Some €4.3 bn of commercial real estate was traded in Paris during the first quarter of 2015, up 10% on the same period last year, Savills has reported.

Some €4.3 bn of commercial real estate was traded in Paris during the first quarter of 2015, up 10% on the same period last year, Savills has reported.

The international property adviser predicts strong volumes for the remainder of the year due to healthy investor appetite for product.

Boris Cappelle, head of investment at Savills Paris, commented: 'We have seen a renewed interest from investors in commercial property thanks in part to the improved Eurozone economic outlook and a stronger financial climate. The strong Q1 results demonstrate a market that is refocusing on traditional assets and the jewels of the Parisian market, such as offices in Ile de France.'

Savills reports that office investment in Paris accounted for 86% of the Q1 2015 total compared to 73% in Q1 2014. The Western Crescent accounting for 46% of investment compared to 8% in Q1 2014 and investment in the CBD totalled 16% compared to 8% in Q1 2014.

The firm states that the majority of transactions in Q1 2015, at 63% or 16 deals, totalled between €100 mln and €500 mln, with no deals yet to exceed the €1 bn mark.
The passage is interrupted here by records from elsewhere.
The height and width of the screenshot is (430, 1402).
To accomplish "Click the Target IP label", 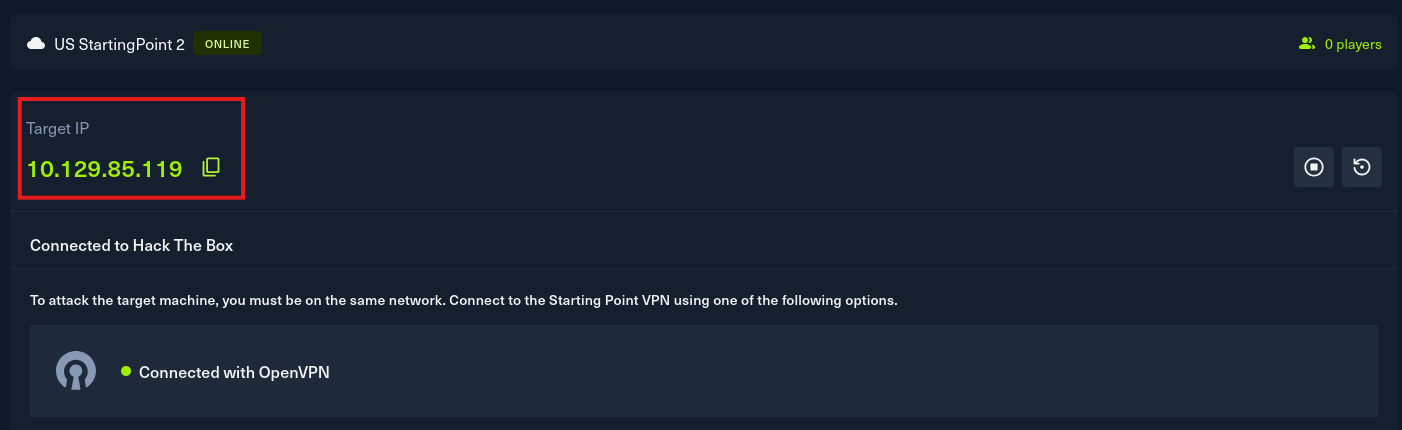I will click(58, 128).
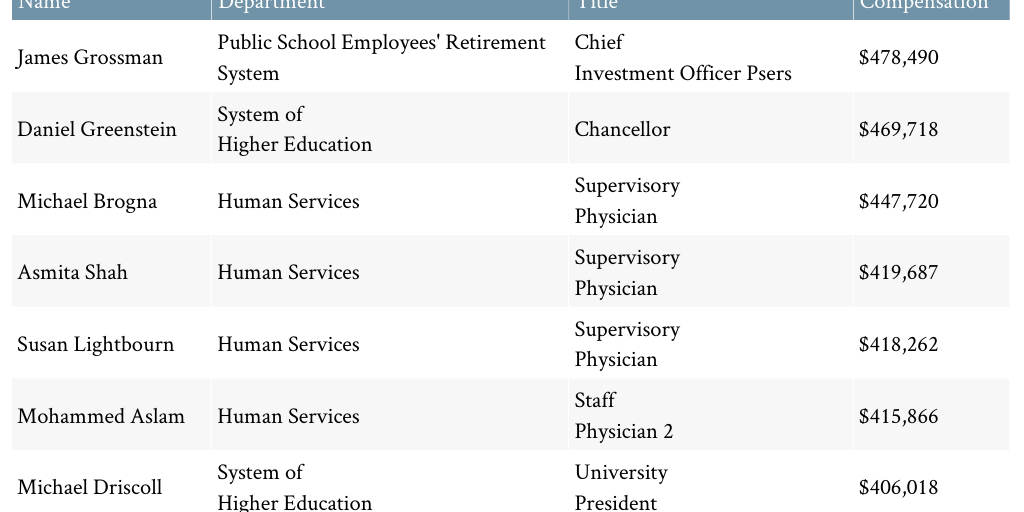The height and width of the screenshot is (512, 1024).
Task: Click the Asmita Shah name cell
Action: (x=72, y=273)
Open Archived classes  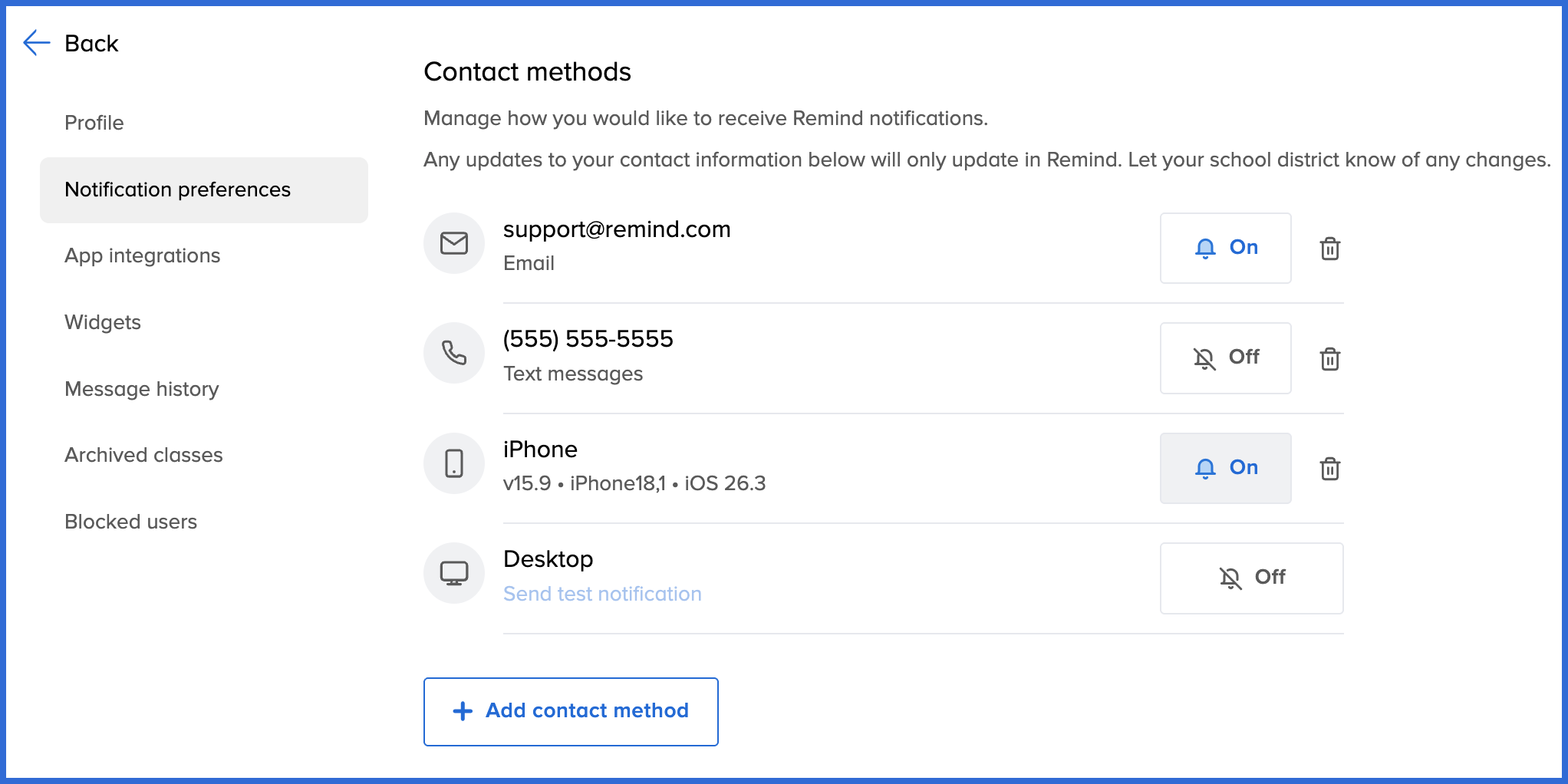(x=143, y=455)
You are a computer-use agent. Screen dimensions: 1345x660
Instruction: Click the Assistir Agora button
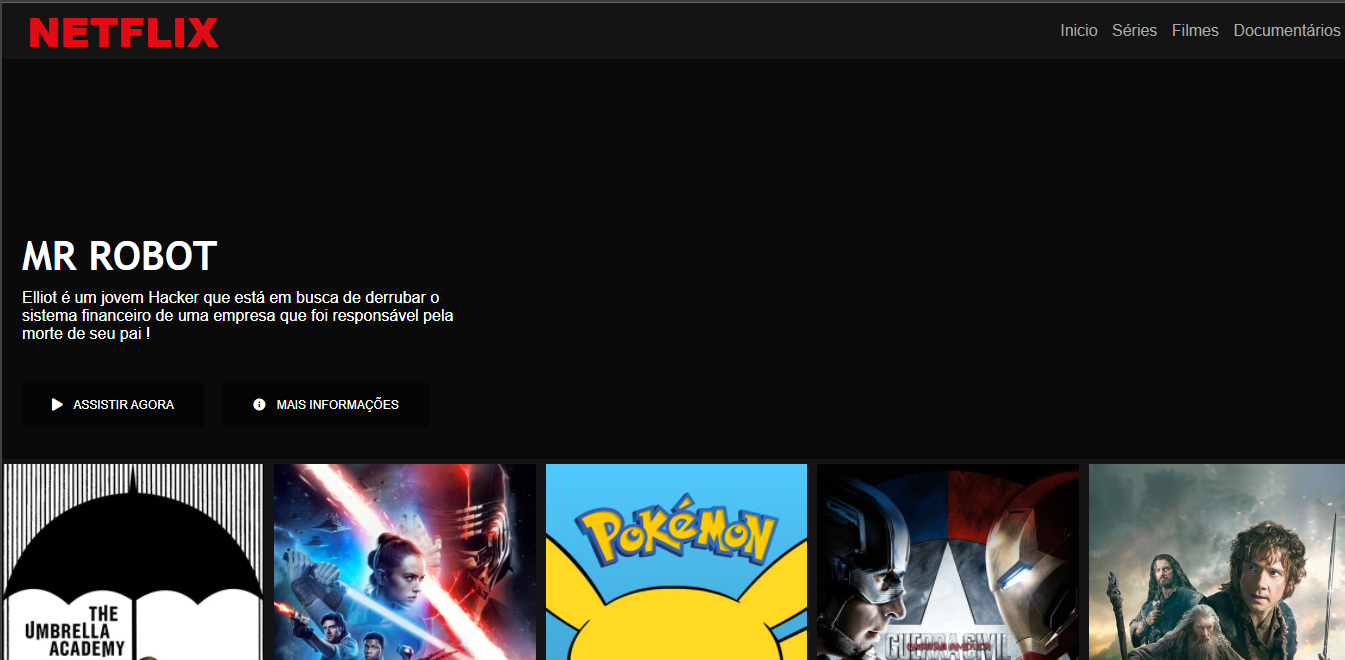click(x=112, y=404)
The most noteworthy deal of the quarter was the acquisition of Ecowest by the sovereign fund Abu Dhabi Investment Authority for €477 mln.
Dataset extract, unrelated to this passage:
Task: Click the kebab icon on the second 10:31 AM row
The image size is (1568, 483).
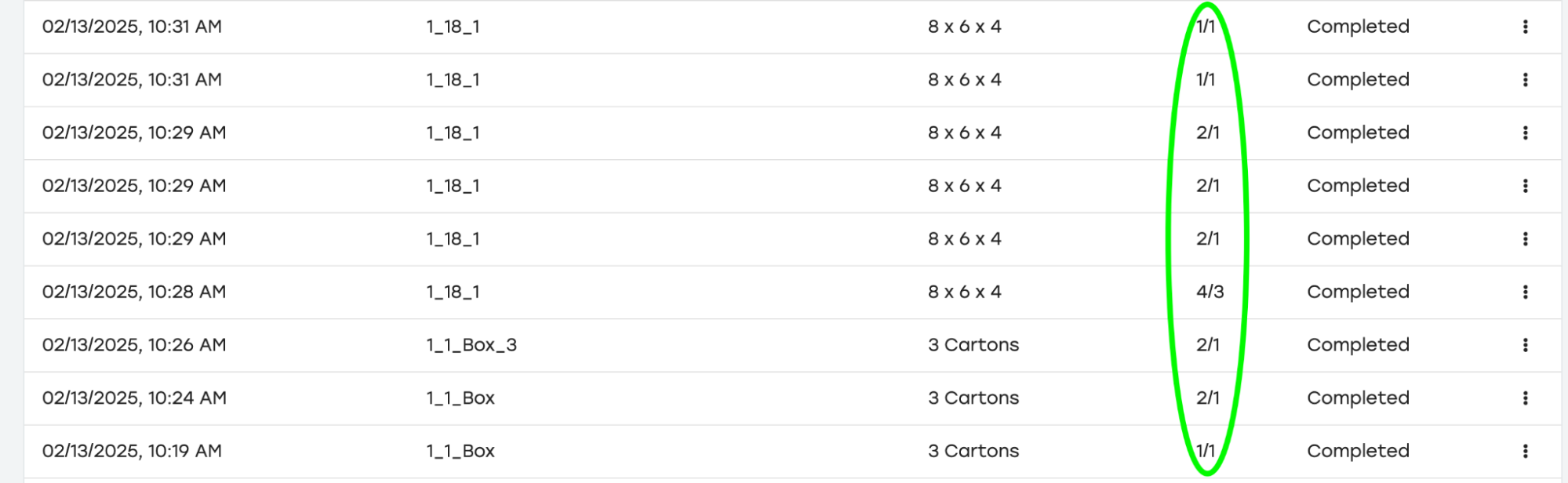Action: coord(1525,80)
The number of domestic investors grew from 33% in Q1 2014 to 45% this year according to Savills. Demand from international parties is expected to remain strong this year with activity totalling 55% of the market in Q1 2015, which is slightly down from 67% in Q1 2014. The most active international investors were from America and the Middle-East at 13% and 11% respectively.

Boris added: 'We anticipate an upsurge in foreign investment in France by the end of the year due to a more favourable currency exchange and with interest rates at their lowest levels. The Eurozone market is very attractive for international investors who see their purchasing power increase.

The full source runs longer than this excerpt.